Outage probability versus eMBB sum throughput (with 11 Mbps/eMBB UE minimum data rate condition)

Fig. 15
figure 15

eMBB sum throughput versus No. of uRLLC UE (with 11 Mbps/eMBB UE minimum data rate condition)

Finally, we compare the four sub-optimal allocation algorithms to the optimal allocation algorithms in order to observe the gap between these two types of allocations. The sub-optimal allocation included the reference algorithms, Algorithm 1, which aims to provide the best resource block for uRLLC users, Algorithm 2, which aims to protect eMBB users at the cell edge, Algorithm 3, which aims to maximize eMBB sum throughput without considering any other metrics and lastly, our proposed solution, Algorithm 4 which is a knapsack inspired algorithm that aims to maximize eMBB sum throughput while maintaining a level of fairness. The Optimal allocation included two parts where the first aims to maintain a predetermined fairness level and the second one aims to guarantee a minimum data rate for eMBB users.

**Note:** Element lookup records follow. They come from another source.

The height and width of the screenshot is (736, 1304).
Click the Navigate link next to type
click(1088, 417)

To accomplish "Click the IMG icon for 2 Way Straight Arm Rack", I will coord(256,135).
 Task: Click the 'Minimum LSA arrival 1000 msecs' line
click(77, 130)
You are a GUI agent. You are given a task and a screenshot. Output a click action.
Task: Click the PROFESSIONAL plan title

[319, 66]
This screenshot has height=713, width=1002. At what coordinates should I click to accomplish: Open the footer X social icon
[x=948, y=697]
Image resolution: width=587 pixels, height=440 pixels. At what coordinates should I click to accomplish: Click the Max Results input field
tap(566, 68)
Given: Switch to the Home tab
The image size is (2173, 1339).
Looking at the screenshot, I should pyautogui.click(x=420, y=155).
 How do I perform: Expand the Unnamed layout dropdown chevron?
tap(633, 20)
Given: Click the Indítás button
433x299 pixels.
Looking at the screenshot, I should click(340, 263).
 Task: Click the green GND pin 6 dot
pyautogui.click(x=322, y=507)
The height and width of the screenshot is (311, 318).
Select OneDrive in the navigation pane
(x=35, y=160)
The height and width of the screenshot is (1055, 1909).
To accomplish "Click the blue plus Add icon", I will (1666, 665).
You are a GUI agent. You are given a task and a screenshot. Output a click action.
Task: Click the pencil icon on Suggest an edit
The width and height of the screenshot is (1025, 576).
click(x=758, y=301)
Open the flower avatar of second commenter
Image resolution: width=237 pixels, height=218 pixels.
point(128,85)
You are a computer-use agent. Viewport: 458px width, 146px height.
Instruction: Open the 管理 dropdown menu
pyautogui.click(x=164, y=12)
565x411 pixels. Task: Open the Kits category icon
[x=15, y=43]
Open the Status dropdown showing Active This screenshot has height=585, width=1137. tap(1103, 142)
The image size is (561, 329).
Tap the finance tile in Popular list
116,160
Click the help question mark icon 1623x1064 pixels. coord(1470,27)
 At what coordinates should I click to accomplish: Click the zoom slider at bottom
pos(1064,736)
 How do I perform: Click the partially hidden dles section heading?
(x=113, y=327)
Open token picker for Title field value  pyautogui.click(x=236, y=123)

Figure 16 shows a performance comparison among all proposed algorithms. It is clear that the optimal allocation methods reach a higher level of performance compared to the sub-optimal ones but the fact that these solutions require intensive processing capability by the BS, due to their high computational complexity, reduces their practicality compared to sub-optimal solutions. It can be noticed that the knapsack-inspired algorithm provides acceptable performance with a key feature of low complexity which demonstrates its effectiveness and feasibility for real-life implementation. It outperforms all the reference sub-optimal allocation algorithms in terms of eMBB sum throughput. Algorithm 1 provided a better performance with low user density compared to Algorithm 3. Algorithm 2 achieved the worse performance given that it targets eMBB users with the highest contribution to the sum throughput. The optimal allocation with guaranteed minimum throughput provided the best results compared to all others.

Fig. 16
figure 16

Sub-optimal versus optimal resource allocation

5 Conclusion

In this paper, we addressed the eMBB and uRLLC resource allocation problem in a 6 G-like Scenario. Two approaches have been proposed. The first one includes an optimal resource allocation between eMBB and uRLLC services in addition to addressing the optimization under uncertainty. The formulation is based on transforming the stochastic uRLLC traffic into its deterministic form aiming to maximize the eMBB data rate while not exceeding a pre-determined outage probability threshold. The approach also aims to satisfy the desired fairness level among eMBB UEs in terms of the percentage of punctured resources which is vital in protecting users with bad channel conditions. The second approach includes a sub-optimal solution to the problem that features low complexity and acceptable performance in terms of achieved eMBB sum throughput and fairness level. The approach consists of a puncturing method that aims to use the knowledge of the users’ channel conditions in order to make an optimal selection of RBs prior puncturing phase. The problem formulation is a knapsack-inspired formulation in which the ratio of eMBB achieved data rates at each RB and the CQI of the uRLLC UE at each RB is used as a decision parameter to maximize the eMBB sum throughput while satisfying the requirement of uRLLC and providing the best possible reliability level at each time slot. A set of simulations have been conducted with uRLLC traffic of different intensities arriving stochastically. The other sets of simulations included uRLLC traffics with a minimum data rate of 1 Mbps. The latency and reliability requirements of uRLLC have been considered and strongly enforced when served by the BS. We showed that the proposed algorithm can minimize the impact of uRLLC traffic on the schedulers’ performance in terms of Sum throughput, Fairness, and Spectral efficiency.